Based on what you describe, dppc and dppt appear to be standardized mean changes using what I would call "change-score standardization" (i.e., (m1 - m2)/SDd, where SDd is the standard deviation of the change scores).

I haven't really tried to figure out the details of what you are doing (and I am not familiar with the distr package), but the large-sample sampling variances of dppc and dppt are:

vc = 1/nc + dppc^2/(2*nc)

and

vt = 1/nt + dppt^2/(2*nt)

(or to be precise, these are the estimates of the sampling variances, since dppc and dppt have been plugged in for the unknown true values).

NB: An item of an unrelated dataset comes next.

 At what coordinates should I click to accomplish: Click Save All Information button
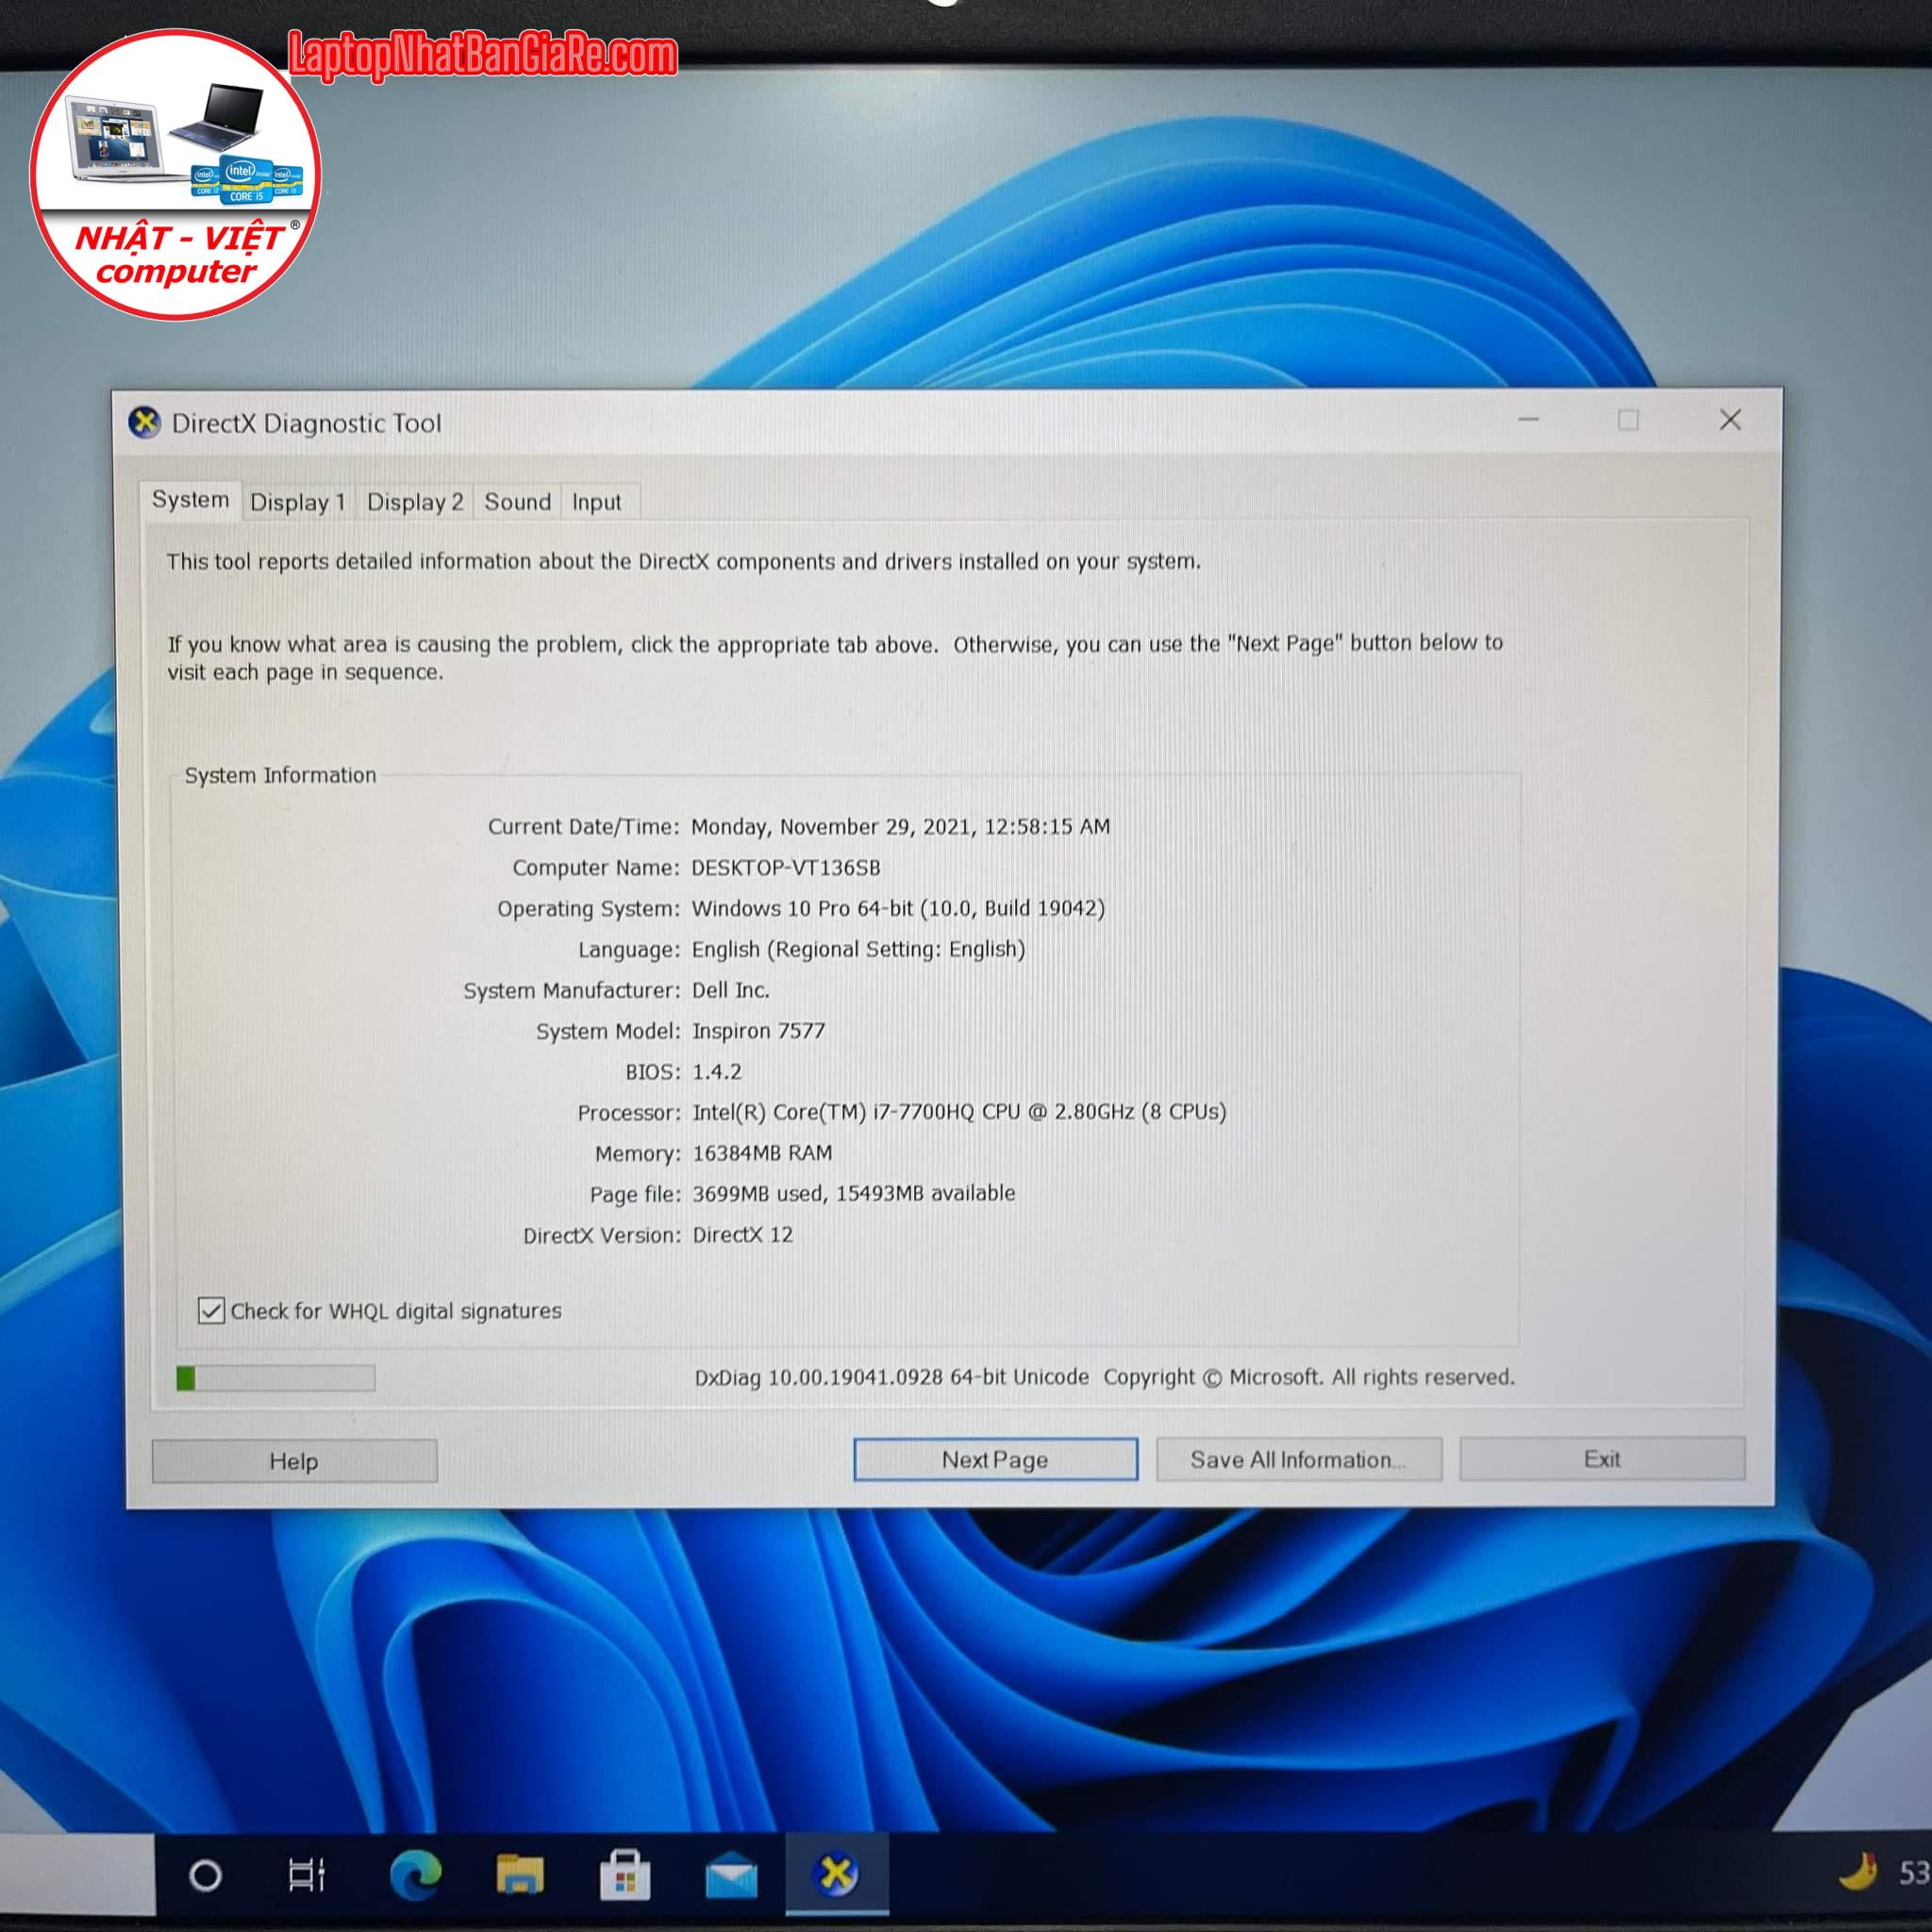click(x=1298, y=1460)

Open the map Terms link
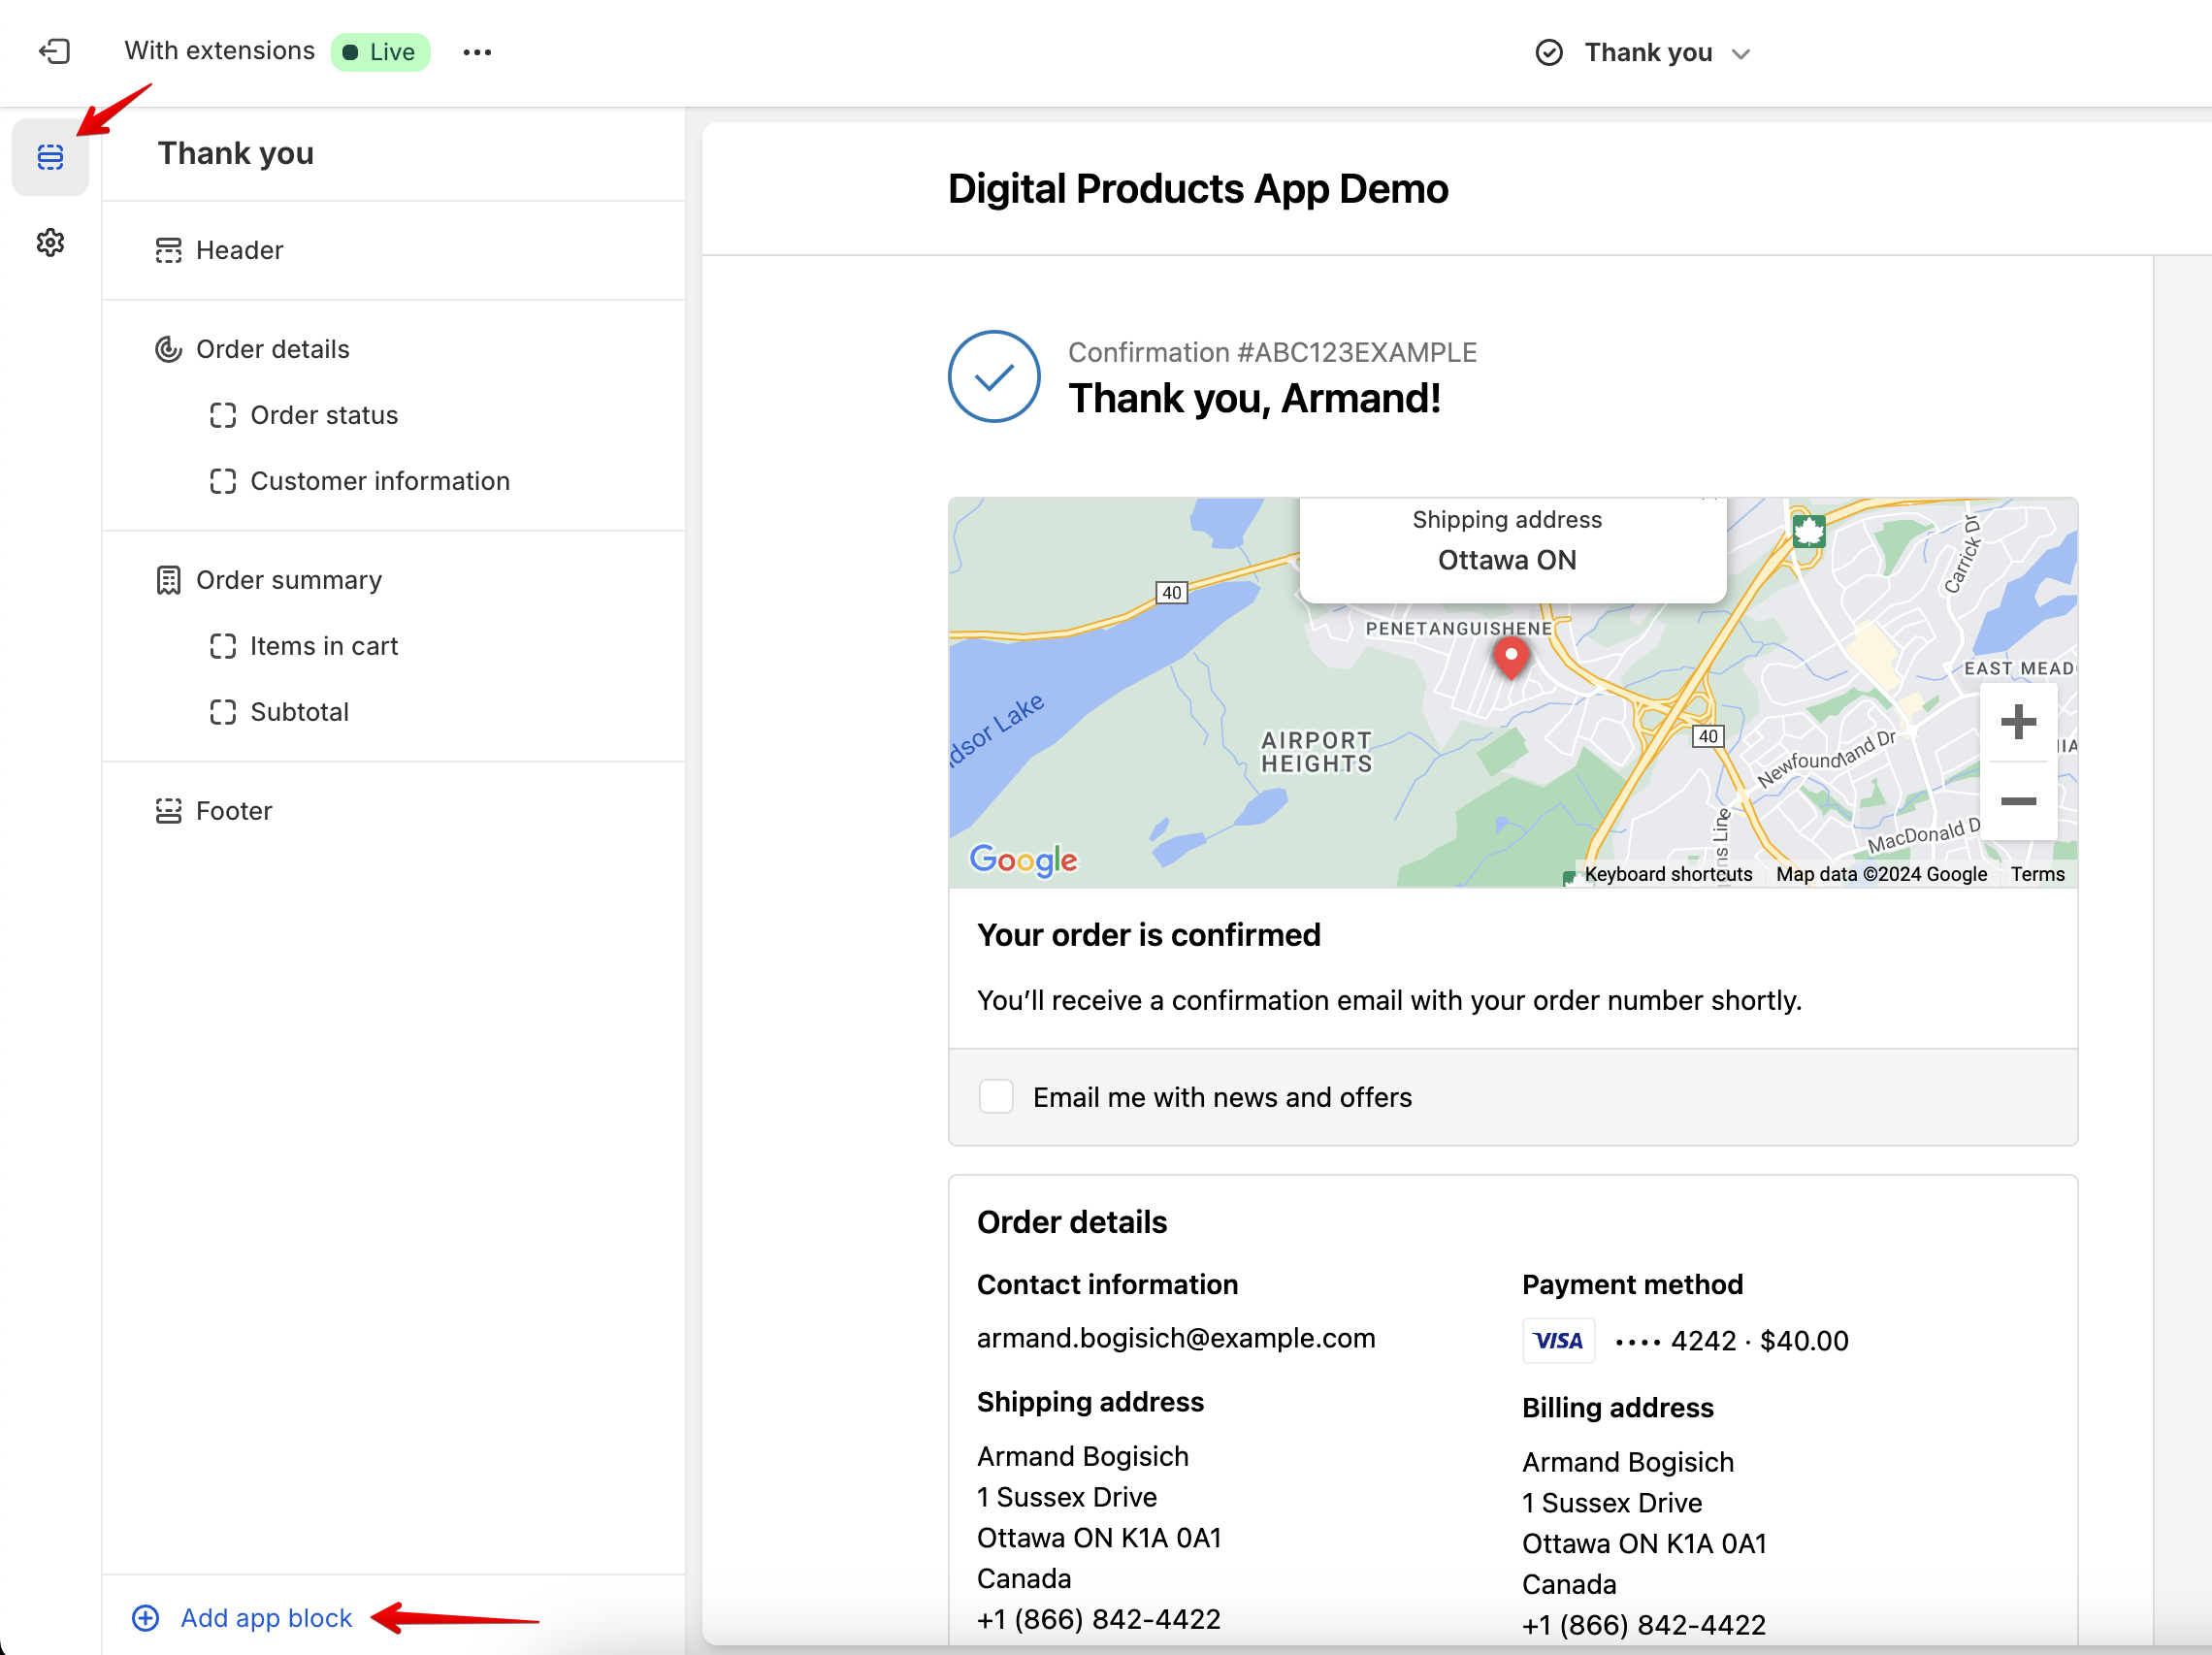point(2037,873)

Hence, the SE of dppt - dppc is simply:

sqrt(vt + vc)

For the "example use" data, this is:

sqrt((1/40 + 0.2^2 / (2*40)) + (1/40 + 0.4^2 / (2*40)))

which yields 0.2291288.

Running your code yields 0.2293698. The former is a large-sample approximation while you seem to be using an 'exact' approach, so they are not expected to coincide, but should be close, which they are.

Best,
Wolfgang

>-----Original Message-----
>From: Simon Harmel [mailto:sim.harmel using gmail.com]
>Sent: Tuesday, 11 August, 2020 14:59
>To: R meta
>Cc: Viechtbauer, Wolfgang (SP)
>Subject: Standard Error of an effect size for use in longitudinal meta-
>analysis
>
>Dear All,
>
>Suppose I know that the likelihood function for an estimate of effect size
>(called `dppc`) measuring the change in a "control" group from pre-test to
>post-test in R language is given by:
>
>    like1 <- function(x) dt(dppc*sqrt(nc), df = nc - 1, ncp = x*sqrt(nc))
>
>where `dppc` is the observed estimate of effect size, and `nc` is the
>"control" group's sample size.
>
>Similarly, the likelihood function for an estimate of effect size (called
>`dppt`) measuring the change in a "treatment" group from pre-test to post-
>test in `R` language is given by:
>
>    like2 <- function(x) dt(dppt*sqrt(nt), df = nt - 1, ncp = x*sqrt(nt))
>
>where `dppt` is the observed estimate of effect size, and `nt` is the
>"treatment" group's sample size.
>
>>>>"Question:" Is there any way to find the "Standard Error (SE)" of the
>`d_dif = dppt - dppc` (in `R`)?
>
>Below, I tried to first get the likelihood function of `d_dif` and then get
>the *Standard Deviation* of that likelihood function. In a sense, I assumed
>I have a Bayesian problem with a "flat prior" and thus "SE" is the standard
>deviation of the likelihood of `d_dif`.
>
>>>> But I am not sure if my work below is at least approximately correct? --
>Thank you, Simon
>
>    library(distr)
>
>    d_dif <- Vectorize(function(dppc, dppt, nc, nt){
>
>     like1 <- function(x) dt(dppc*sqrt(nc), df = nc - 1, ncp = x*sqrt(nc))
>     like2 <- function(x) dt(dppt*sqrt(nt), df = nt - 1, ncp = x*sqrt(nt))
>
>      d1 <- distr::AbscontDistribution(d = like1, low1 = -15, up1 = 15,
>withStand = TRUE)
>      d2 <- distr::AbscontDistribution(d = like2, low1 = -15, up1 = 15,
>withStand = TRUE)
>
>     like.dif <- function(x) distr::d(d2 - d1)(x) ## Gives likelihood of the
>difference i.e., `d_dif`
>
>     Mean <- integrate(function(x) x*like.dif(x), -Inf, Inf)[[1]]
>       SE <- sqrt(integrate(function(x) x^2*like.dif(x), -Inf, Inf)[[1]] -
>Mean^2)
>
>     return(c(SE = SE))
>    })
>
>     # EXAMPLE OF USE:
>     d_dif(dppc = .2, dppt = .4, nc = 40, nt = 40)